### AIM OF THE EXERCISE
Rewrite the lines starting at the one containing "At what coordinates should I click to accomplish: Tap" and ending at the one containing "Action: click(188, 251)", requests included, with every click coordinate in their answers offset by 61. Leave out the pictures.

### DATA SUPPLIED
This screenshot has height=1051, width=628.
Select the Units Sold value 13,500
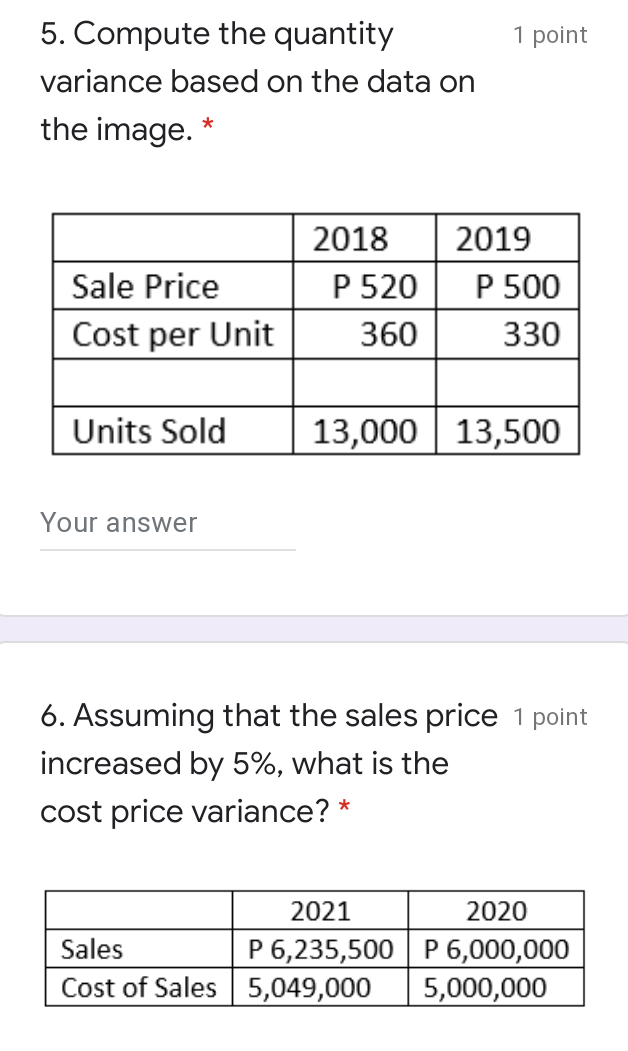(x=507, y=431)
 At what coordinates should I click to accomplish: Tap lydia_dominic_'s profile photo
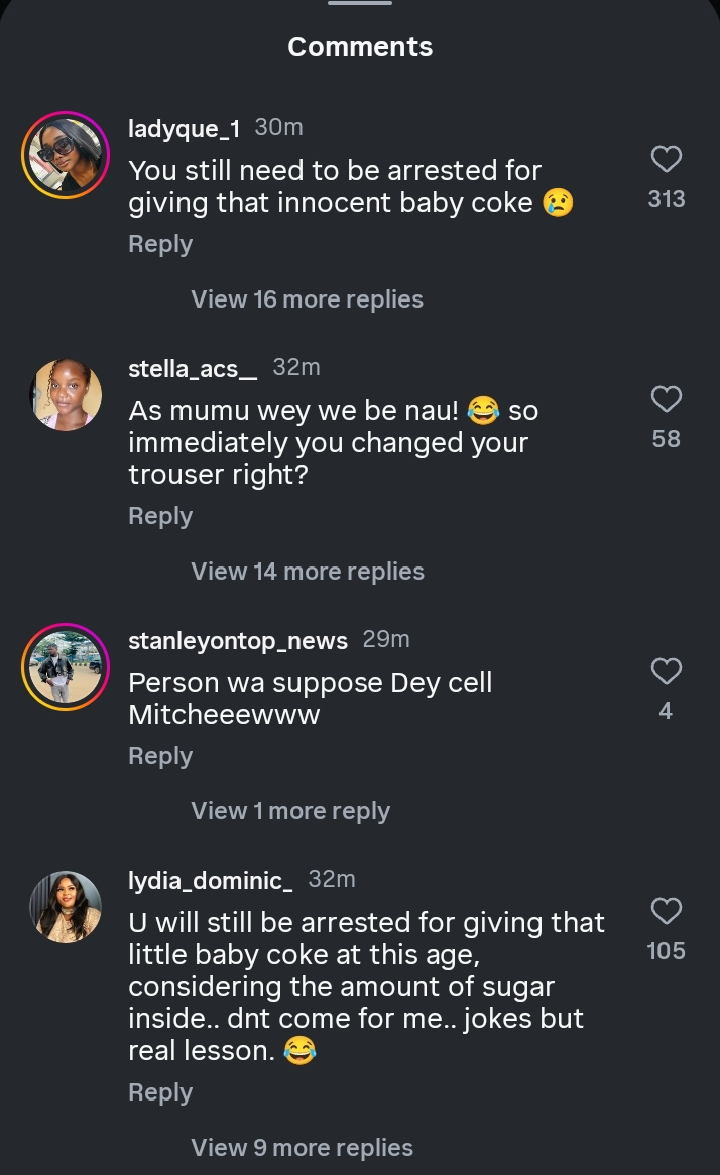click(66, 906)
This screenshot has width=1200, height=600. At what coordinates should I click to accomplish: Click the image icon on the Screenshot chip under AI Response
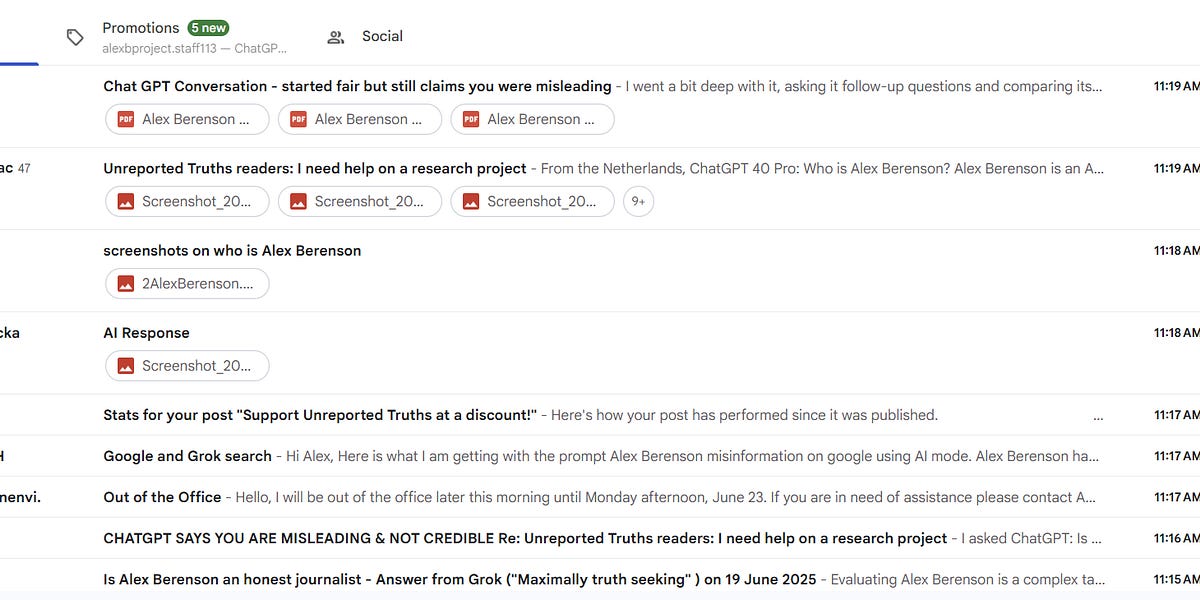pos(124,365)
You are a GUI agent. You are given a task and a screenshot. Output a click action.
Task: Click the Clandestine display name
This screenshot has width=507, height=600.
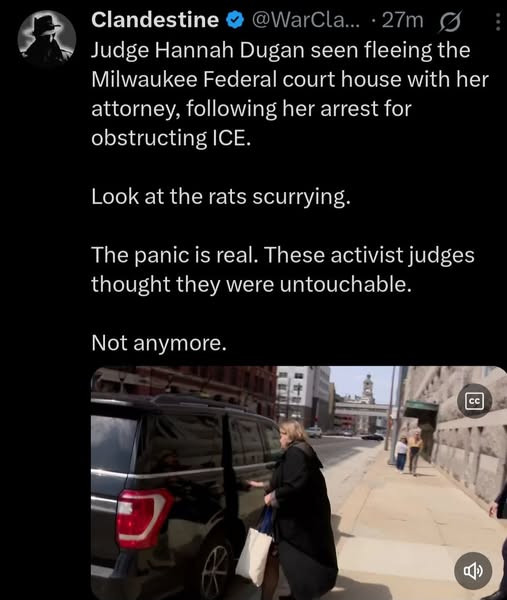coord(155,20)
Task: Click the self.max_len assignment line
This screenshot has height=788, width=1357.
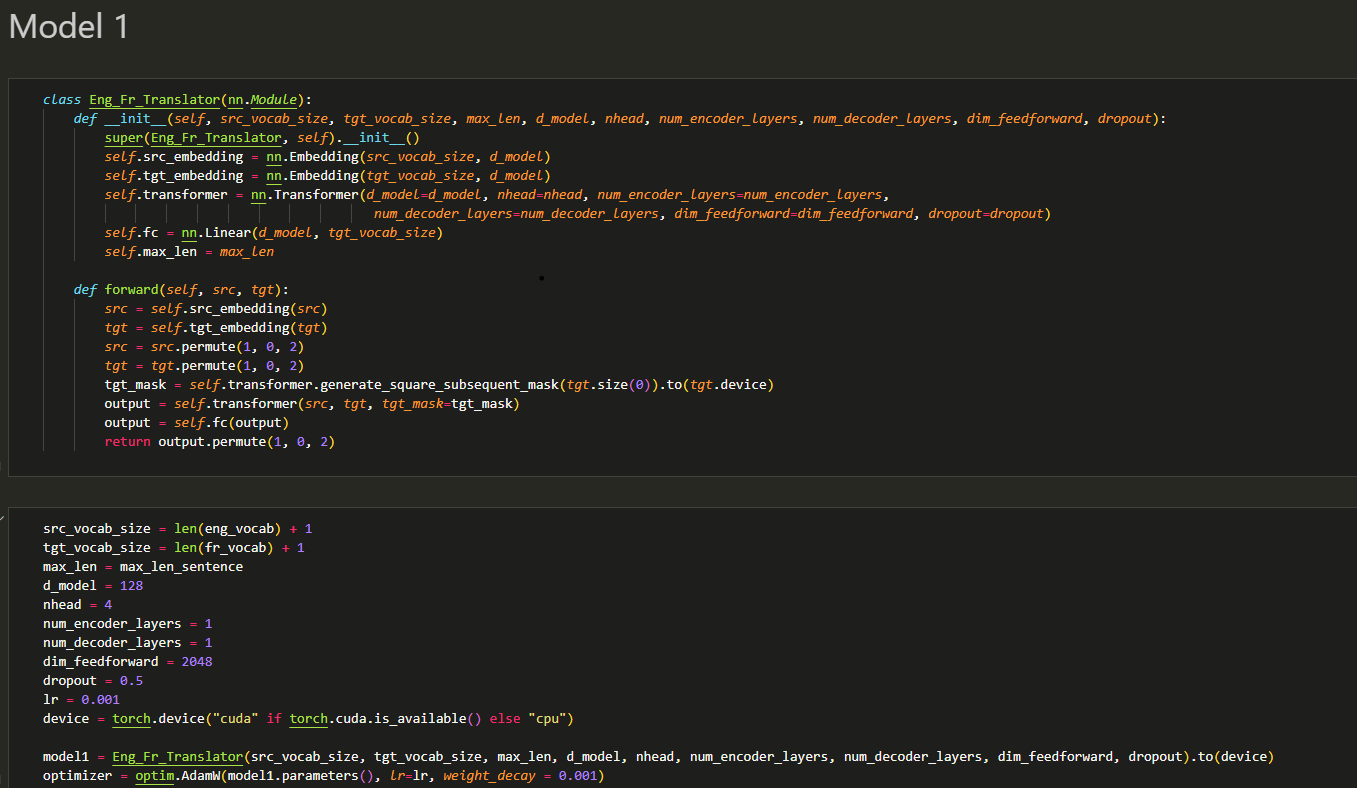Action: click(188, 251)
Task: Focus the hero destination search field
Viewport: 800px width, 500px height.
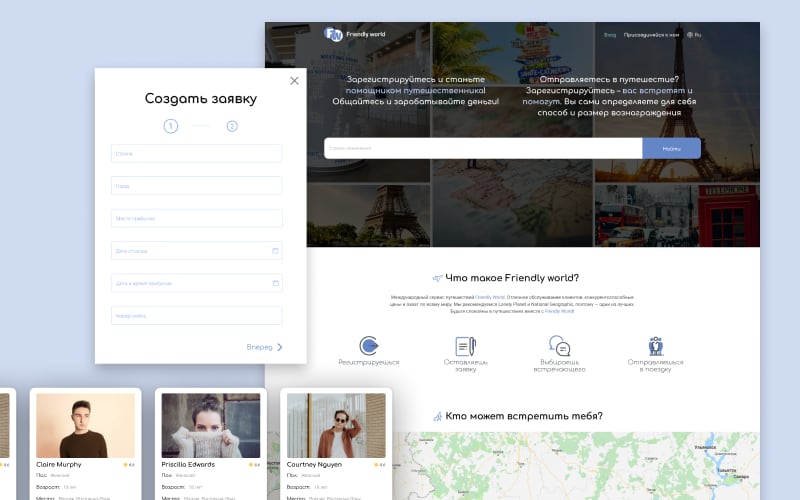Action: pos(483,148)
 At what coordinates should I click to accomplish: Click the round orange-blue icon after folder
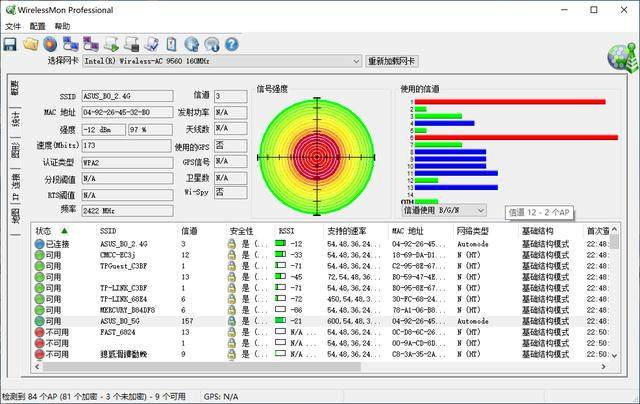pyautogui.click(x=49, y=44)
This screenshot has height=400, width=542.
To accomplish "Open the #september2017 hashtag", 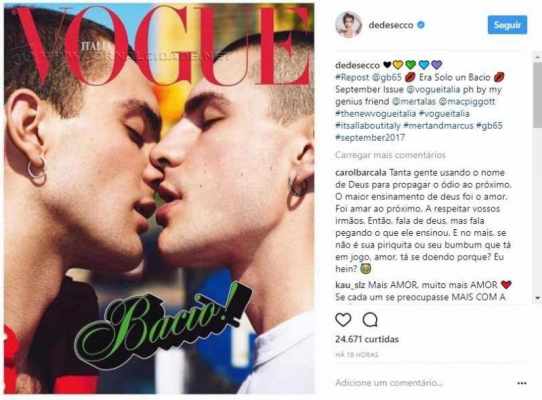I will (x=370, y=138).
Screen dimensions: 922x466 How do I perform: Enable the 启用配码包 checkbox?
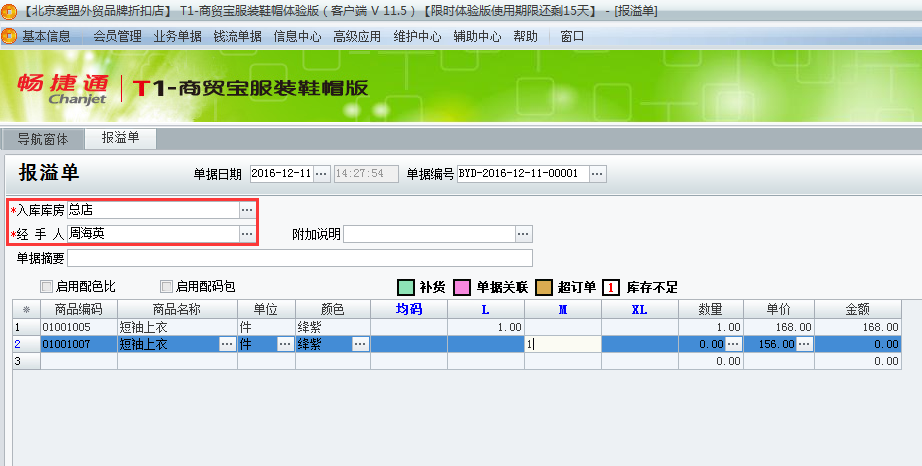pos(166,287)
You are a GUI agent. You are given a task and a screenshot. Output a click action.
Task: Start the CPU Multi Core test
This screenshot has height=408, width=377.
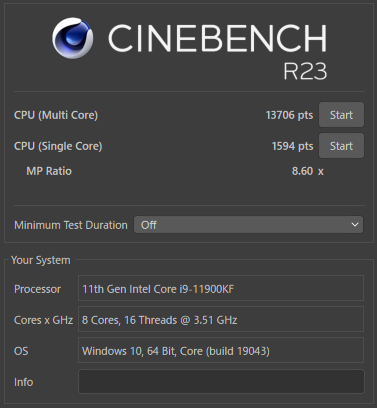(x=341, y=115)
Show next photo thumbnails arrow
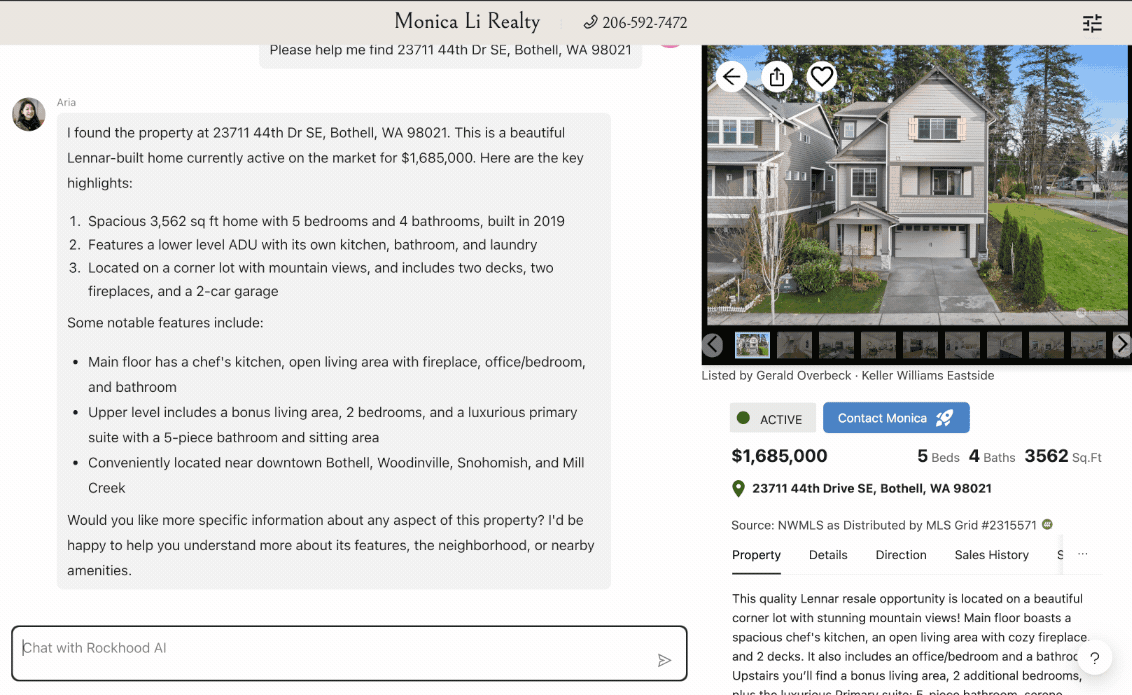Image resolution: width=1132 pixels, height=695 pixels. coord(1121,345)
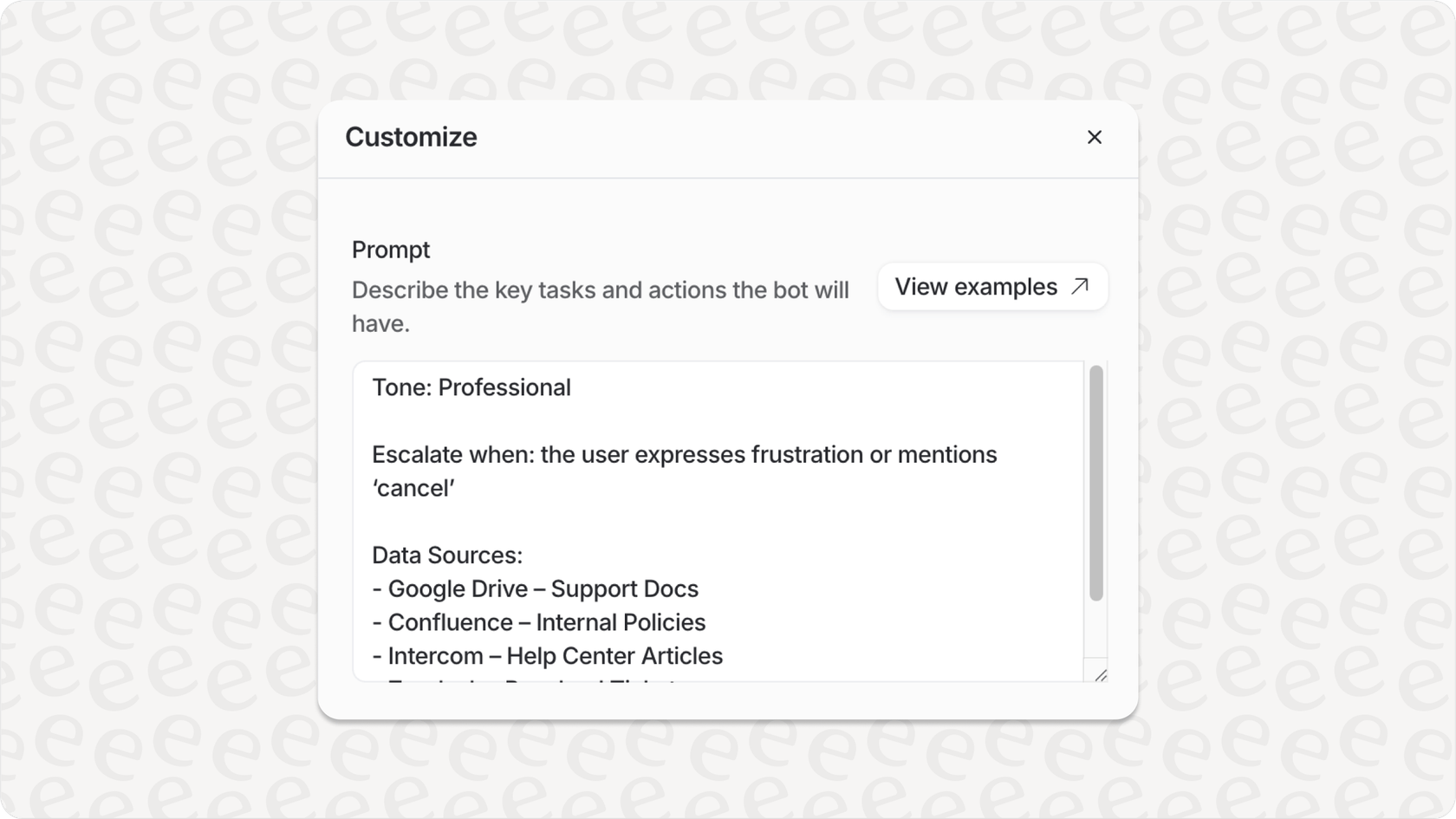This screenshot has height=819, width=1456.
Task: Click the Data Sources heading in the textarea
Action: (446, 555)
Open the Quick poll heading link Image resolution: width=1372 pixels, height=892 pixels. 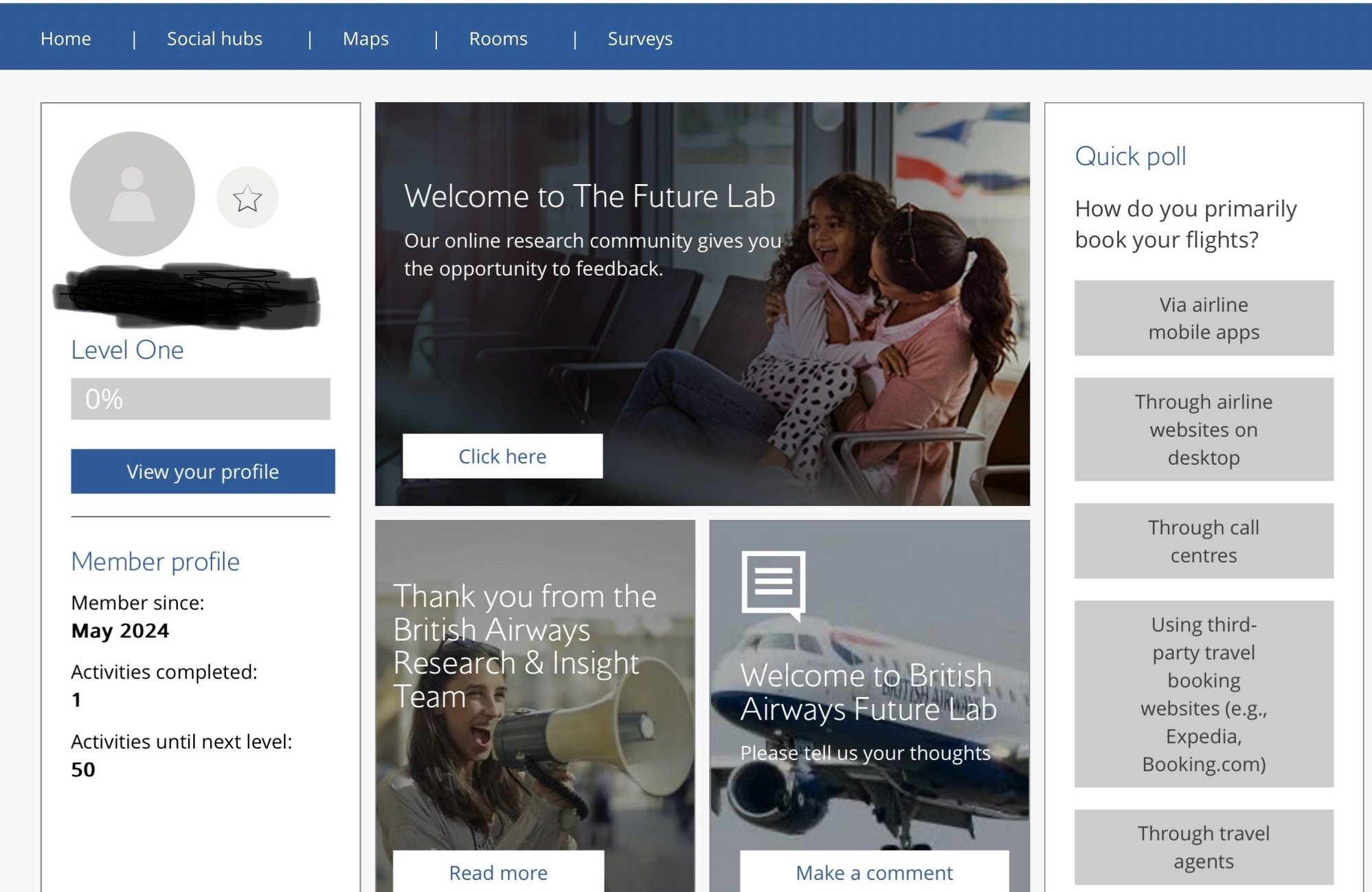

### OUTPUT BELOW
 At what coordinates should I click to accomplish: Tap lydia_dominic_'s profile photo
click(127, 967)
This screenshot has width=1200, height=600. At what coordinates should I click to accomplish: Click the image icon on the Screenshot chip under AI Response
pos(185,426)
You are a GUI agent. You are given a task and a screenshot. Output a click action.
Task: Click the Clandestine display name
This screenshot has width=507, height=600.
coord(216,81)
Task: Click the self.max_len assignment line
This screenshot has height=788, width=1357.
Action: click(249, 312)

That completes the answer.